PASSAGE GIVEN >>

◆ ◆ ◆ ◆ ◆ ◆ ◆

[Cite as State v. Genet, 2020-Ohio-2662.]
STATE OF OHIO ) IN THE COURT OF APPEALS )ss: NINTH JUDICIAL DISTRICT COUNTY OF WAYNE )
STATE OF OHIO C.A. No. 19AP0030
Appellee
v. APPEAL FROM JUDGMENT ENTERED IN THE JOSEPH GENET WAYNE COUNTY MUNICIPAL COURT COUNTY OF WAYNE, OHIO Appellant CASE No. 2018 CR-B 001540
DECISION AND JOURNAL ENTRY
Dated: April 27, 2020
CARR, Judge.
{¶1} Defendant-Appellant Joseph Genet appeals from the judgment of the Wayne
County Municipal Court. This Court affirms.
I.
{¶2} On July 2, 2018, a search warrant was executed on Genet’s home. Genet and a
small child were located in Genet’s bedroom. Within the bedroom, drug paraphernalia and a
substance that was ultimately determined to be methamphetamine were discovered. The child
tested positive for methamphetamine exposure.
{¶3} On September 7, 2018, a complaint was filed charging Genet with endangering
children in violation of R.C. 2919.22(A). On February 4, 2019, Genet filed a motion to dismiss
based upon double jeopardy. Genet asserted that he had already entered a plea in the court of
common pleas to possession of drugs (methamphetamine), a felony of the fifth degree, which arose
from the same facts as the prosecution for endangering children. While Genet acknowledged that 2
“the primary case for determining the existence of successive prosecutions is” Blockburger v.
United States, 284 U.S. 299 (1932), Genet sought for the trial court to apply the framework set
forth in State v. Lloyd, 8th Dist. Cuyahoga Nos. 86501, 86502, 2006-Ohio-1356, which relates to
collateral estoppel.
{¶4} The trial court issued an order on February 28, 2018 with respect to Genet’s motion
to dismiss. The trial court stated that “[t]he parties offered argument regarding their respective
positions on the Defendant’s Motion to Dismiss in addition to providing case law citations for the
Court to review.” A transcript of that proceeding is not in this Court’s record.
{¶5} On April 15, 2019, prior to accepting Genet’s no contest plea to one count of
endangering children, the trial court issued a ruling on the record denying Genet’s motion to
dismiss. The trial court relied upon the test set forth in Blockburger in denying the motion. The
trial court sentenced Genet to 165 days in jail, fined him $750.00, and ordered him to pay court
costs.
{¶6} Genet has appealed, raising a single assignment of error for our review.
II.
ASSIGNMENT OF ERROR
THE TRIAL COURT ERRED BY DENYING GENET’S MOTION TO DISMISS PER DOUBLE JEOPARDY CLAUSE OF THE UNITED STATES AND OHIO CONSTITUTION.
{¶7} Genet argues in his sole assignment of error that the trial court erred in denying
his motion to dismiss. In so doing, Genet focuses largely on collateral estoppel and the analysis
set forth in Lloyd, 2006-Ohio-1356, as the basis of his argument. In Lloyd, the Eighth District
concluded:
Here, four counts of the second indictment contain charges of drug trafficking and drug possession of both marijuana and psilocyn. The first two counts of the first 3
indictment also charged appellants with drug possession and drug trafficking, concerning marijuana and cocaine. While there were differences in amounts and substances between the two indictments, the state possessed all the evidence and information it would use in its second indictment prior to the time that the appellees entered their pleas to the first indictment. Viewing the totality of the circumstances, collateral estoppel principles should apply. The state should not be allowed multiple tries at convicting these appellees when it had the means and opportunity to address all issues with a single prosecution. To avoid having appellees “run the gauntlet” a second time unnecessarily, the trial court’s dismissal of the second indictment should be sustained.

◆ ◆ ◆ ◆ ◆ ◆ ◆

TO BE DONE >>
a - Answer these questions using the court decision above.
(i) On what date was the search warrant executed on Genet's home?
(ii) How many days in jail did the trial court sentence Genet to?
(iii) Which case's test did the trial court rely on in denying the motion to dismiss?
b - Translate this sentence from the court decision above into Spanish: "The trial court relied upon the test set forth in Blockburger in denying the motion."
c - Duplicate the court decision above from "STATE OF OHIO C.A." up to and including "CARR, Judge.".

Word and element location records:
◆ ◆ ◆ ◆ ◆ ◆ ◆

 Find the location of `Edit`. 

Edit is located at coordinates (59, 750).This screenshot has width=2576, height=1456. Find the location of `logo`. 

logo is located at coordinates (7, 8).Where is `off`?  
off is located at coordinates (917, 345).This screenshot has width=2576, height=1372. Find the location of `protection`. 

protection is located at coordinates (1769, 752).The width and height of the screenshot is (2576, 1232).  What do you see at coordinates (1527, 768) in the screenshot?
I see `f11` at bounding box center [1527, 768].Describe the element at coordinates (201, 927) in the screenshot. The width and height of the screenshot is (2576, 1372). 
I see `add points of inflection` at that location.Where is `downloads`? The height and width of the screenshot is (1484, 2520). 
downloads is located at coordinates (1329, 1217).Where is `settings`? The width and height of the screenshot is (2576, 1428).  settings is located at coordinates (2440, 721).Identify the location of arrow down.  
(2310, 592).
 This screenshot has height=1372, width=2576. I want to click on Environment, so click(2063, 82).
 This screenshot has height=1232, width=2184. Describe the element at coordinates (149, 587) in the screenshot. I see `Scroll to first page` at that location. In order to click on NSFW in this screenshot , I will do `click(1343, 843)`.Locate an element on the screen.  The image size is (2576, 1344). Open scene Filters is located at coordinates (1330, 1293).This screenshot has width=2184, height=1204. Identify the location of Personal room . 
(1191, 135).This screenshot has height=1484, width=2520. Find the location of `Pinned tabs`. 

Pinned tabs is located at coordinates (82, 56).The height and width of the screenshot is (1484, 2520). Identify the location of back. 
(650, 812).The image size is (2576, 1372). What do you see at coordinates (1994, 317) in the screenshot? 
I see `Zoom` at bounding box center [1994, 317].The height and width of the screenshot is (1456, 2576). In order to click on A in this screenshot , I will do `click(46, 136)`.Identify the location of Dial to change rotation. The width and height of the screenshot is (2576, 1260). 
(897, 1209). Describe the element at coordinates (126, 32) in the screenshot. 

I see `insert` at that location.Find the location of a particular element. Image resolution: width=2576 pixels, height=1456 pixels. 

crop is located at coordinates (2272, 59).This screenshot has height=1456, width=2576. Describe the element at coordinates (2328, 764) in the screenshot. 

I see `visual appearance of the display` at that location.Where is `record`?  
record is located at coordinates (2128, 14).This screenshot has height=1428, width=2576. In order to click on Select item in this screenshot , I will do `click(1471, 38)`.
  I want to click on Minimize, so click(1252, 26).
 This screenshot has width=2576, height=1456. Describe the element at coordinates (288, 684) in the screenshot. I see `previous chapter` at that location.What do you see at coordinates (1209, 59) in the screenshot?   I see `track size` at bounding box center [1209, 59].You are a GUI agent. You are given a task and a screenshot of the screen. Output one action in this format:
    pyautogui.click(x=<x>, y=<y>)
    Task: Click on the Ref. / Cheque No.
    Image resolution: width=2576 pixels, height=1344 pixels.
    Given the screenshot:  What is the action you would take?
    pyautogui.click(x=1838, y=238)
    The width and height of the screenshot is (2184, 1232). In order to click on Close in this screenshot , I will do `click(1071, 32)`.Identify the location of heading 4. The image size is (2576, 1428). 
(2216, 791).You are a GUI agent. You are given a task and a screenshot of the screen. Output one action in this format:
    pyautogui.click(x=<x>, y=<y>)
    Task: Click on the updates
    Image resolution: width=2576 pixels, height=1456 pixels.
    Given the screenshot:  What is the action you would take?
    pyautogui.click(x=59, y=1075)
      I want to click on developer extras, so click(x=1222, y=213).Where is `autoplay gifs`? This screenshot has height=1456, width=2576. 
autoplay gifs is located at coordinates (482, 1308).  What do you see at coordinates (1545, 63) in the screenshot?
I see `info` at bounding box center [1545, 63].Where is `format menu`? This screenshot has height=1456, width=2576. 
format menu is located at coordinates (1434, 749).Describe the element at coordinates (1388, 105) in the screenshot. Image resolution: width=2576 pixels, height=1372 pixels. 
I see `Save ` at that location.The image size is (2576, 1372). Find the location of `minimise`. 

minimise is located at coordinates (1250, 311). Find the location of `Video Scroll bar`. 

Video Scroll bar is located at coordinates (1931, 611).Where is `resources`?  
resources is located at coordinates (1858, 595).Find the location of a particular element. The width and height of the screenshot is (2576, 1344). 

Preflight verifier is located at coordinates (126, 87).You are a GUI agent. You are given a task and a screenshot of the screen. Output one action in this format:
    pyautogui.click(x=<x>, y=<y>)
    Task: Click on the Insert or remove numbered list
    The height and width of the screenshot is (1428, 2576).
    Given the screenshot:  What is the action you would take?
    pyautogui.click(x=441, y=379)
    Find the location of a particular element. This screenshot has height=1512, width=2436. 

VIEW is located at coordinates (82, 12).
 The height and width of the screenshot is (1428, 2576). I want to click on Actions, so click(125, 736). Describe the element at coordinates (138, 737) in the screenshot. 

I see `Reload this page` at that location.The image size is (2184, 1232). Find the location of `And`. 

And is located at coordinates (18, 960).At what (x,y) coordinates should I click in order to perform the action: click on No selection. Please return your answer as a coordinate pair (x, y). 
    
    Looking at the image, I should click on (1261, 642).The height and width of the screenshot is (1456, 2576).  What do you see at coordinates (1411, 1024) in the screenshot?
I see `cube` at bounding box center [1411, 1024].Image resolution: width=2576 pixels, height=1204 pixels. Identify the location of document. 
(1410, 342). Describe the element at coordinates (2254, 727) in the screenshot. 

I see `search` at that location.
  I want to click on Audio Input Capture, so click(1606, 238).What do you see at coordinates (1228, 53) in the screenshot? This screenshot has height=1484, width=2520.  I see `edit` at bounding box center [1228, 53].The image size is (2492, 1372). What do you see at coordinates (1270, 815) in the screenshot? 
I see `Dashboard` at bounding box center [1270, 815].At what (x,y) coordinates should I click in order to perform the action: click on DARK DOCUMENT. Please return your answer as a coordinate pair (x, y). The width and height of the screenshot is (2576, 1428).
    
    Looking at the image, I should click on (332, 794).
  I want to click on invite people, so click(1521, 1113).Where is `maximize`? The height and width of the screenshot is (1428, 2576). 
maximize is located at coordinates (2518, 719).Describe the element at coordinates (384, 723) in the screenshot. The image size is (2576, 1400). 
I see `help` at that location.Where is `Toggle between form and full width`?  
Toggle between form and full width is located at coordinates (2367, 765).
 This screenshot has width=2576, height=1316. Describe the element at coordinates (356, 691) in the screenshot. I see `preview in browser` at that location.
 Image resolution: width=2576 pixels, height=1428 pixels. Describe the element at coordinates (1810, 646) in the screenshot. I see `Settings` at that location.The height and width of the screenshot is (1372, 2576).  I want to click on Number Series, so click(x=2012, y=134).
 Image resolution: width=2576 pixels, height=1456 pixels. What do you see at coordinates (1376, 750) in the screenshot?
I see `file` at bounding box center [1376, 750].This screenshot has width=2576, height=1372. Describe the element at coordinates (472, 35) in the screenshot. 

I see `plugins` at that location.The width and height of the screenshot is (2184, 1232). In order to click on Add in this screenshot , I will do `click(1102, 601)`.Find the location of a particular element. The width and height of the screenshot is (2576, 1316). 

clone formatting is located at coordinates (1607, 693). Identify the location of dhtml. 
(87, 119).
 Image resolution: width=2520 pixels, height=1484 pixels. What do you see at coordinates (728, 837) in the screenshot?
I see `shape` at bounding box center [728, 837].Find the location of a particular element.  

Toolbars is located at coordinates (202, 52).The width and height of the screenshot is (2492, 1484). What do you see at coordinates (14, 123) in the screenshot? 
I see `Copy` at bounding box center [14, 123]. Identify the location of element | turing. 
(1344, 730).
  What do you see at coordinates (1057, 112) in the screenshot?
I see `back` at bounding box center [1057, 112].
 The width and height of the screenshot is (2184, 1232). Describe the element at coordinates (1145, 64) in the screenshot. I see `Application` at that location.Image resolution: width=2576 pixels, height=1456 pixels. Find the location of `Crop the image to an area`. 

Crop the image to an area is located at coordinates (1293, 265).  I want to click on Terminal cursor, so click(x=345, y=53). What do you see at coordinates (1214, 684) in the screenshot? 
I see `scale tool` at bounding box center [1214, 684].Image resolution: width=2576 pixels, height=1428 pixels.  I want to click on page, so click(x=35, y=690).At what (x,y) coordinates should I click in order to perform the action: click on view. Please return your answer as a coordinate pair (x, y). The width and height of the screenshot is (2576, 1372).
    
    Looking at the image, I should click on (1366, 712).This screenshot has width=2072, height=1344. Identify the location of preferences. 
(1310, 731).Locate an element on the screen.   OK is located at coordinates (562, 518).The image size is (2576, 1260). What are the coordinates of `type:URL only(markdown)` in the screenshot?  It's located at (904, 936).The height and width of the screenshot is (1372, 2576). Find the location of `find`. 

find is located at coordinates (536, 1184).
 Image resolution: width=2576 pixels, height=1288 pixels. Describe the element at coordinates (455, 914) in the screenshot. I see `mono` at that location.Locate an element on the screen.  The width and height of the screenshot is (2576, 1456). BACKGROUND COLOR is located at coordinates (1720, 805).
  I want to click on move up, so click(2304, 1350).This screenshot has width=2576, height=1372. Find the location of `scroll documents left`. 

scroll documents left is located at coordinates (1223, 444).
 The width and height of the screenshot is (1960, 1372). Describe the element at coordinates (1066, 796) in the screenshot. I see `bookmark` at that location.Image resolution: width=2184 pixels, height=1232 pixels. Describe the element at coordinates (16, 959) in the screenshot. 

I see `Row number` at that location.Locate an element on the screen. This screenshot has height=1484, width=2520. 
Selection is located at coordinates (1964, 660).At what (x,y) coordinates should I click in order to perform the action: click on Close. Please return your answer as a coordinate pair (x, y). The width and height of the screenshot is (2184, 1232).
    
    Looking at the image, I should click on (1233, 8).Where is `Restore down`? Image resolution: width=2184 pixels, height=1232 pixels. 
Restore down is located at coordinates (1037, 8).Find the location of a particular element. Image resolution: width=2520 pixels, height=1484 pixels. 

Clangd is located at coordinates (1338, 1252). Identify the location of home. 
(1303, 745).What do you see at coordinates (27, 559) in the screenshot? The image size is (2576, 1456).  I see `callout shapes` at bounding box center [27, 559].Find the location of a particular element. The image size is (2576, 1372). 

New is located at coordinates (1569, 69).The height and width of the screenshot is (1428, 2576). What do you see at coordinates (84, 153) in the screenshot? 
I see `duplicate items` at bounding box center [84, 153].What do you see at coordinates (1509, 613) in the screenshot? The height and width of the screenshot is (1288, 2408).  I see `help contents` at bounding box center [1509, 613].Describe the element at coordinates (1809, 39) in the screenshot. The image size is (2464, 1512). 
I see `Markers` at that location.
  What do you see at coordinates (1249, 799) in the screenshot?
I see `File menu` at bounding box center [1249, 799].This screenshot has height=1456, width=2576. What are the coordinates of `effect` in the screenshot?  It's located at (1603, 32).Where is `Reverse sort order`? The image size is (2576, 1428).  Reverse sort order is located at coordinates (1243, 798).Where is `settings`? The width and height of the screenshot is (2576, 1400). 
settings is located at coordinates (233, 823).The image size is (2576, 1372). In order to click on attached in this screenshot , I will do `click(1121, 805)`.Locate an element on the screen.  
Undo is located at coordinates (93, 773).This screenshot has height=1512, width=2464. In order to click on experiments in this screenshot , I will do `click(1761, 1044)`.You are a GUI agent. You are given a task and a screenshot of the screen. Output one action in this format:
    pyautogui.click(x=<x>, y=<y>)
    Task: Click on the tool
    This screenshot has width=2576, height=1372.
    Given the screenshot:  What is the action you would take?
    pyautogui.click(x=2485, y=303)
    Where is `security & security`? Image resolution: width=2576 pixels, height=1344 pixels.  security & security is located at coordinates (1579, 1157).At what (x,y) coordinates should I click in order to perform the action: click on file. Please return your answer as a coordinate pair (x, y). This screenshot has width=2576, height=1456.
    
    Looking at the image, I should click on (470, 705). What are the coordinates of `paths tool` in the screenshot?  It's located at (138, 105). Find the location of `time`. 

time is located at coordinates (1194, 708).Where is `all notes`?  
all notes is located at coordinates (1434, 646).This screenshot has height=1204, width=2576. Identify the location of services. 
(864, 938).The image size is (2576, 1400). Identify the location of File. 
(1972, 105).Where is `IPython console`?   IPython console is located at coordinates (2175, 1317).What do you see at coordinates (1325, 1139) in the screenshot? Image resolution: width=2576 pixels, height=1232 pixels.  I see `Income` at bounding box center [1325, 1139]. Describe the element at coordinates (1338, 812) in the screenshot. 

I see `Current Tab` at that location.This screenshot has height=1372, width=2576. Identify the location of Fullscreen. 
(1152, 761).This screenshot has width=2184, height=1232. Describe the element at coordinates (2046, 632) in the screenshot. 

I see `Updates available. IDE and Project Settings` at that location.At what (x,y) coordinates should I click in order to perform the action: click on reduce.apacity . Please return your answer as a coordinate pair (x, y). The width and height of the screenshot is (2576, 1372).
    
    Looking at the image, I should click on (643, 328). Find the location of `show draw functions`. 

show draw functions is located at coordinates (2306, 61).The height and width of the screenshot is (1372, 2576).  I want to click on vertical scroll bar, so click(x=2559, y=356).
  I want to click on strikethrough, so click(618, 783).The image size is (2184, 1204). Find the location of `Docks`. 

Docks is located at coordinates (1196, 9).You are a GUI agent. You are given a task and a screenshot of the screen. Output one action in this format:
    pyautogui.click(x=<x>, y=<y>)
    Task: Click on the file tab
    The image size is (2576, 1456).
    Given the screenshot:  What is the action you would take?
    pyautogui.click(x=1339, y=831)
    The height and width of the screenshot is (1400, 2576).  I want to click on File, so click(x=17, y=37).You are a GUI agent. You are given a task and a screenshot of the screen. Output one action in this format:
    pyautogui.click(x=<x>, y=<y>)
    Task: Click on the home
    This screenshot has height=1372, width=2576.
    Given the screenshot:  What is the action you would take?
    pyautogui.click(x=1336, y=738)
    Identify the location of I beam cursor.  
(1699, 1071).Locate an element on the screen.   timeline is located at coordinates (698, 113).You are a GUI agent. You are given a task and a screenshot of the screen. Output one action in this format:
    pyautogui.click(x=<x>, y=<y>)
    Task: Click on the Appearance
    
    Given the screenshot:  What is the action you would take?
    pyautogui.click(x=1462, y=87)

◆ ◆ ◆ ◆ ◆ ◆ ◆

RESPONSES TO THE EXERCISE >>
a -
(i) July 2, 2018
(ii) 165 days
(iii) Blockburger v. United States

b - El tribunal de primera instancia se basó en la prueba establecida en Blockburger para denegar la moción.

c -
STATE OF OHIO C.A. No. 19AP0030
Appellee
v. APPEAL FROM JUDGMENT ENTERED IN THE JOSEPH GENET WAYNE COUNTY MUNICIPAL COURT COUNTY OF WAYNE, OHIO Appellant CASE No. 2018 CR-B 001540
DECISION AND JOURNAL ENTRY
Dated: April 27, 2020
CARR, Judge.